Conversely, the harmless old guy on the subway had a lot to say as I held Honey on my lap in her stylish polka-dot carrier bag. “Is it a boy or a girl?”
“She looks tired.”
“Yeah, she’s had a busy day.”
|Honey rides in style on the G train. Heh… “Honey on the G Train.” Sounds like the title of an urban porn film.|
I realized for the first time the power of talking about yourself through your dog. I should try it more often. Honey’s not coming to work today. Honey doesn’t feel like doing the laundry. What I was really saying was that I was tired and didn’t want to talk. Don’t come closer to pet my dog, and don’t ask me questions about her. I am just minding her for a friend. Apart from her breed and her name, I don’t know much.
“I bet you she’s just going to go right to sleep when you get her home.”
“Hmmm.” With any luck, I thought, I will.
“How old is she?”
“I don’t know,” I said.
“How old do you think she is?”
“I have no idea. Maybe three?”
He directly addressed Honey with various and sundry encouraging affectations, though I couldn’t properly hear him through the rasp in his voice and the din of the wheels on steel.
“May the wind be at your back and God hold you in the palm of his hand. That’s Irish wisdom,” he said to me after downing a tea-colored 50 mL bottle.
About as Irish as that whiskey, I thought.
Usually what I get is a “Mira! Perrito!” from small children as Honey races by on the sidewalk eager to sniff the next clump of weeds at the edge of a neighbor’s lawn.
I felt like a prick when a couple of parents clearly wanted me to stop with the dog, but I merely smiled and continued walking right past them even as they stopped so their stroller-bound child could see her. I just defer to the dog. She doesn’t want to stop, and neither do I. So I let her dictate the next move. Sorry, I’d totally stop, but my dog … well, you know how she can be.
It’s a strange feeling to interact with people while being invisible. A family with two small children was talking about the dog on the train the other day. The kids would wave and make funny faces at Honey while their ice cream cones dripped on the floor. Their parents said encouraging things to them en Español. And every time I looked up, the kids turned away, looking embarrassed, and the adults stopped talking. Turn away, and they burst into action. Look up, and silence.
My cat doesn’t care how big Honey is or what her carrier bag looks like. Her primary concern is the strange new intruder.
She outweighs the dog by at least 50%, and Honey is scared of her.
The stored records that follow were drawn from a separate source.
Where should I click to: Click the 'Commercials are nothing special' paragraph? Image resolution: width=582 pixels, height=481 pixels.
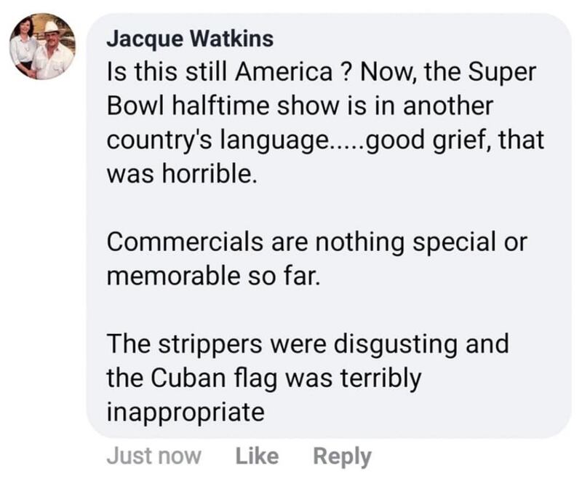coord(317,258)
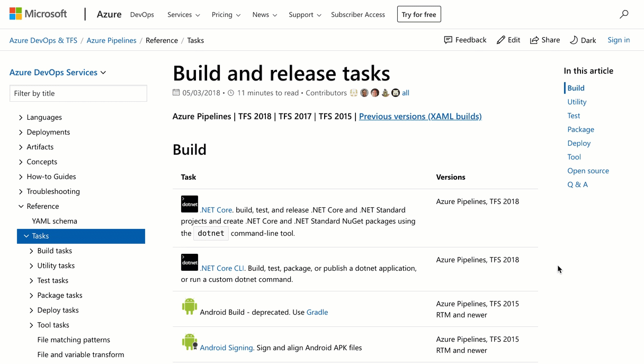Click the Try for free button

[x=419, y=14]
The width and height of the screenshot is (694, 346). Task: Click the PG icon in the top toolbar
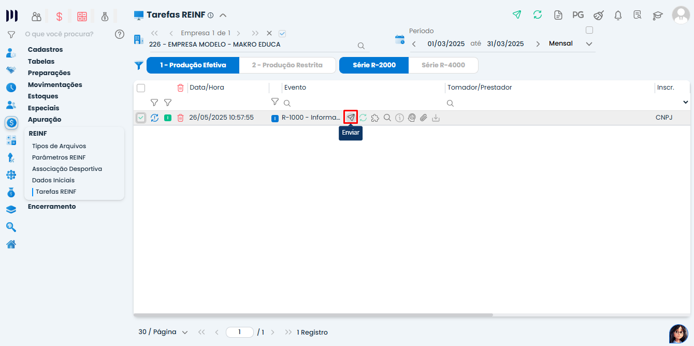[x=578, y=15]
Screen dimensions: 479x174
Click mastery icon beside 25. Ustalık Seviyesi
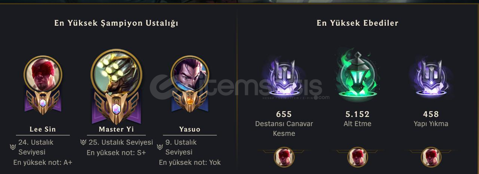83,142
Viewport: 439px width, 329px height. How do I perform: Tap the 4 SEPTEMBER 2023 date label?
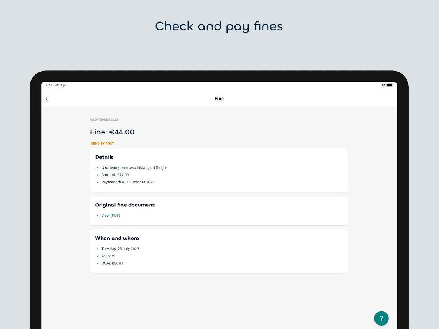coord(104,120)
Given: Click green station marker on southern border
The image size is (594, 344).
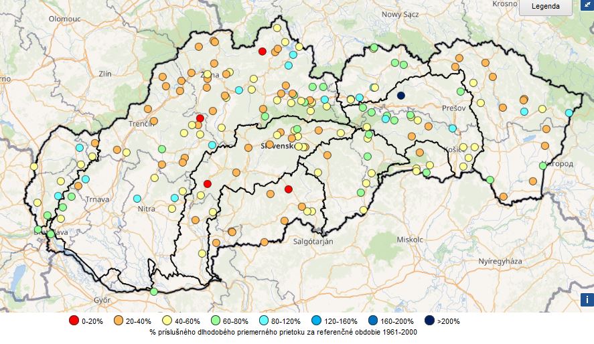Looking at the screenshot, I should coord(154,291).
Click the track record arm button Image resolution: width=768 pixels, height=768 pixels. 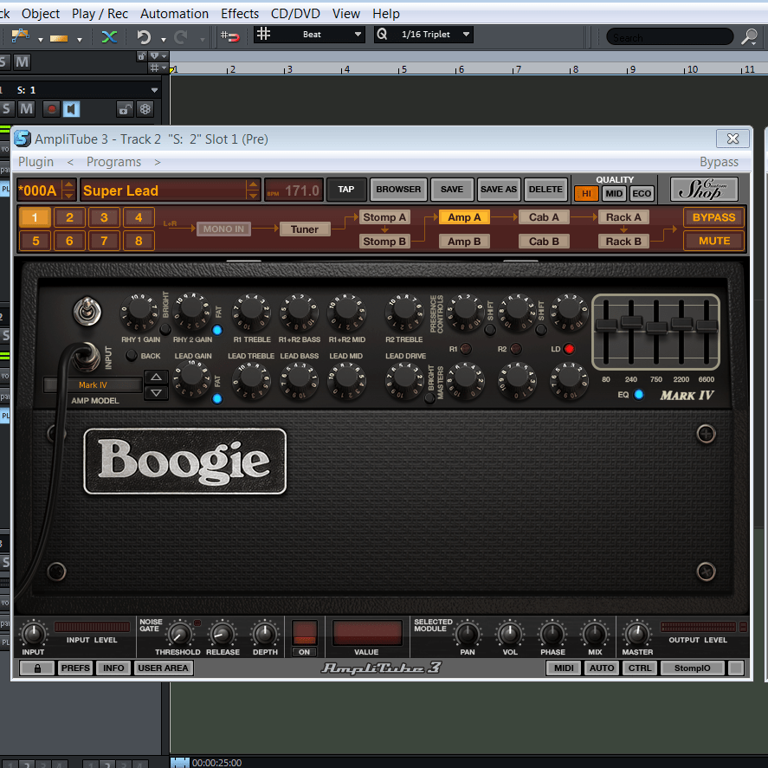[51, 108]
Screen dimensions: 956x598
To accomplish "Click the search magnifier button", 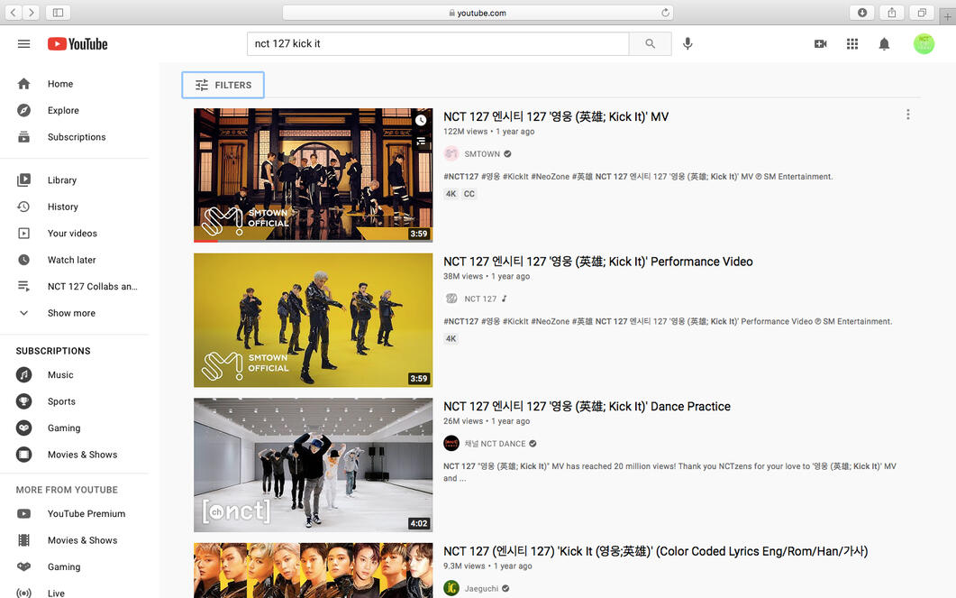I will (x=650, y=44).
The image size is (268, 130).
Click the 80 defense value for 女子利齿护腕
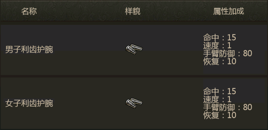click(247, 107)
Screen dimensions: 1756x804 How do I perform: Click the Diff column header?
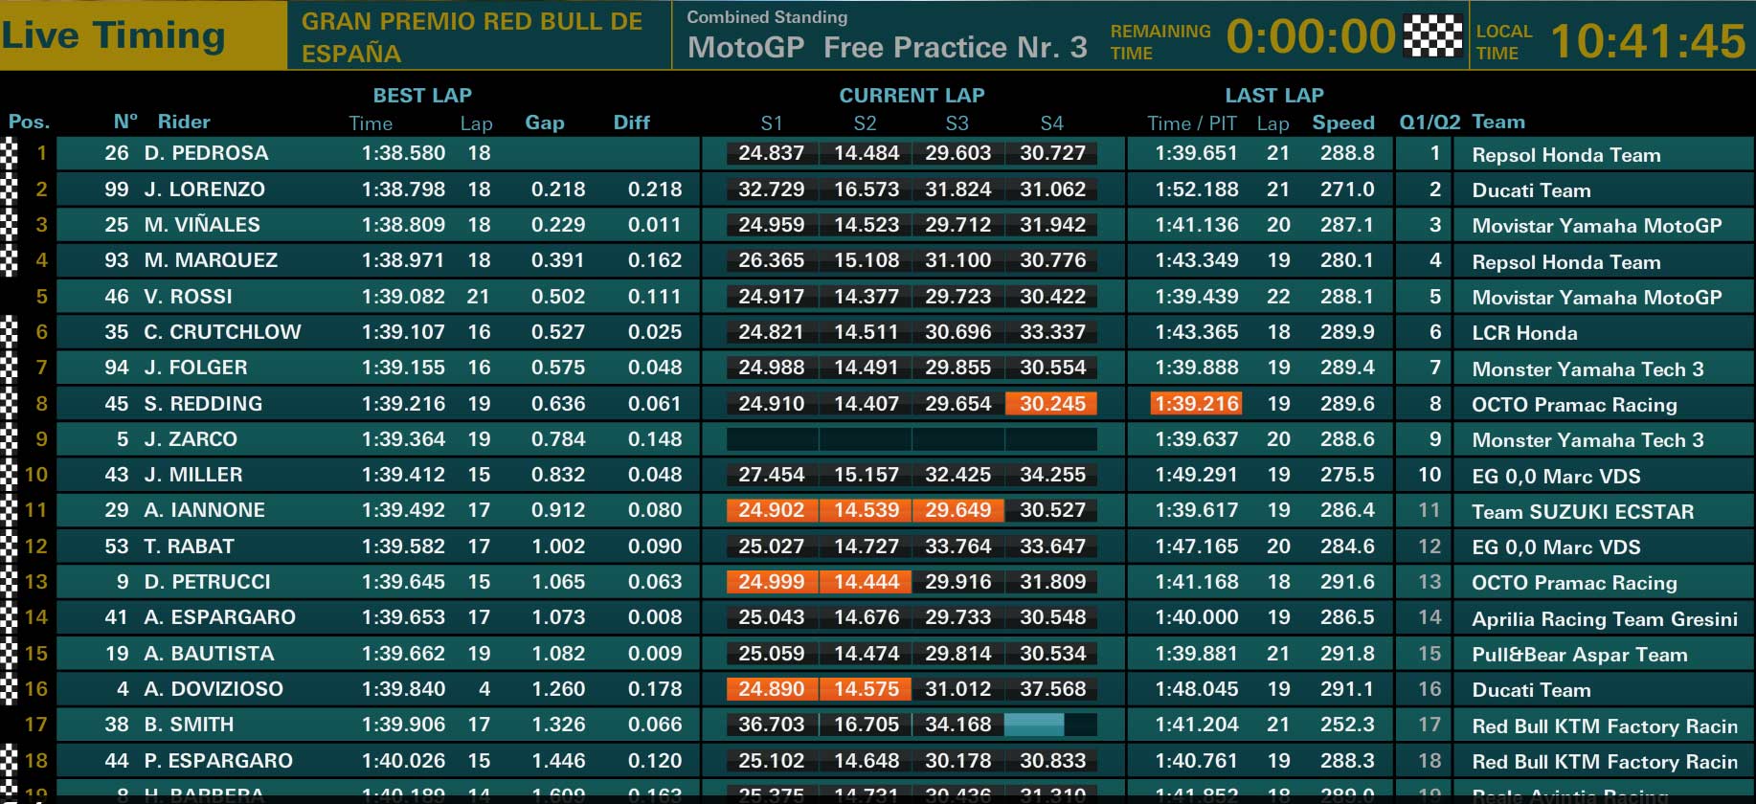pos(631,123)

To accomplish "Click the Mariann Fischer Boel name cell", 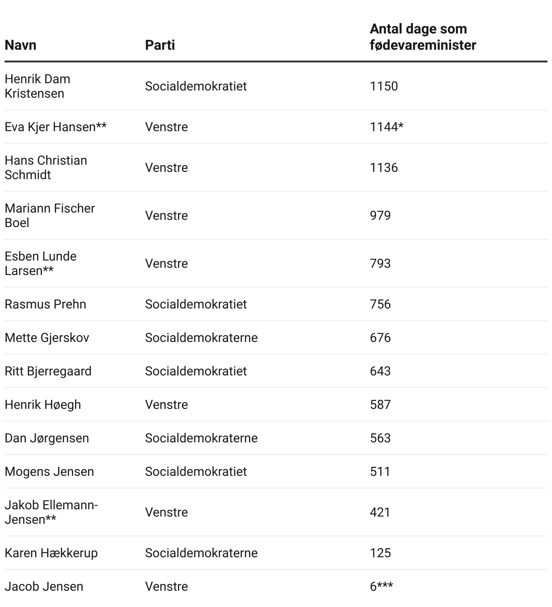I will pos(50,215).
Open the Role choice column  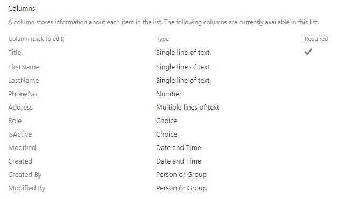pyautogui.click(x=15, y=120)
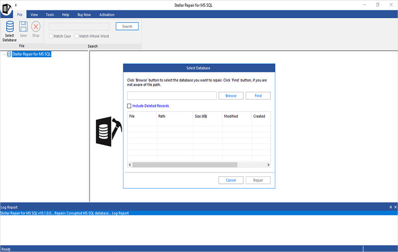Click Find to locate database files

[x=258, y=95]
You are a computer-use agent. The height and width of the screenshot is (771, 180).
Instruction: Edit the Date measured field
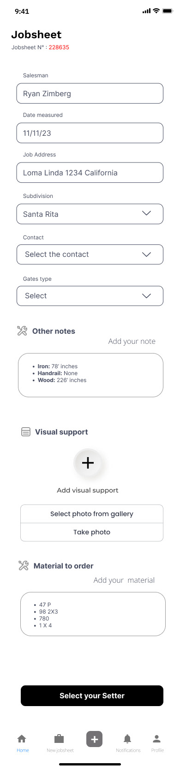pos(90,133)
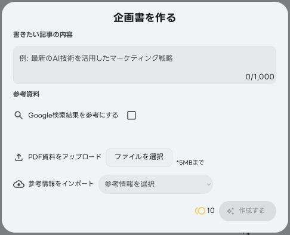
Task: Click the 参考資料 section heading
Action: click(26, 94)
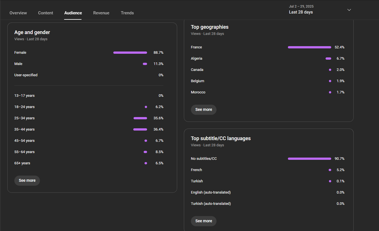Viewport: 379px width, 231px height.
Task: Select the Audience tab
Action: [x=73, y=13]

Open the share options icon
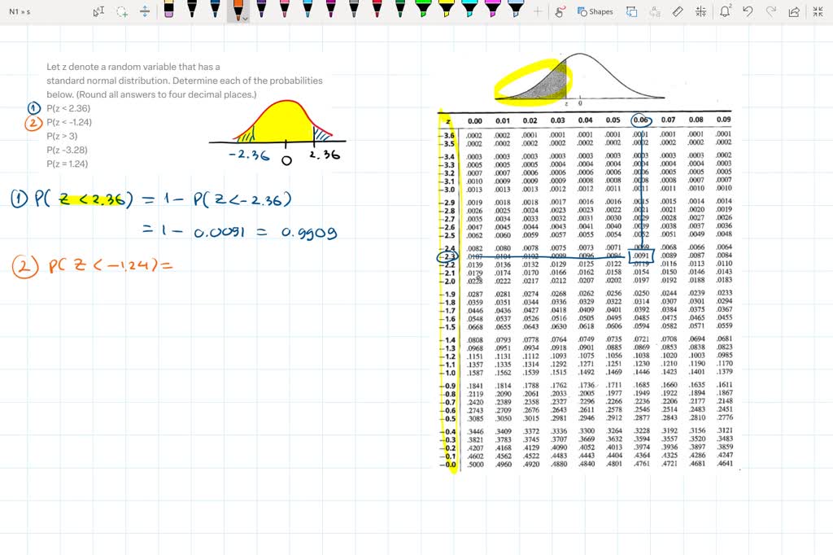[794, 11]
She won’t walk past her. We keep them separated, but Mukau camps out at the doorway of the spare bedroom where we keep the dog, guaranteeing that she stays there.
They get along fine, as long as they stay out of each other’s way, but sometimes out of the clear blue Mukau just gets it into her head to mess with the dog. I was giving the cat some extra attention one day thinking she may be getting resentful of our houseguest, and in the middle of a hearty belly scratch, she leapt to her feet, darted across the floor, and started hissing and batting at poor Honey. It’s like, “Ooh, that’s good. Up a little bit. Up. Yeah, right there… Ohhh… Oh — wait a minute. Sorry, there’s um… this thing… that I, um… forgot to do. Be right back. Won’t take me a minute. Just gotta scratch this dog’s eyes out.”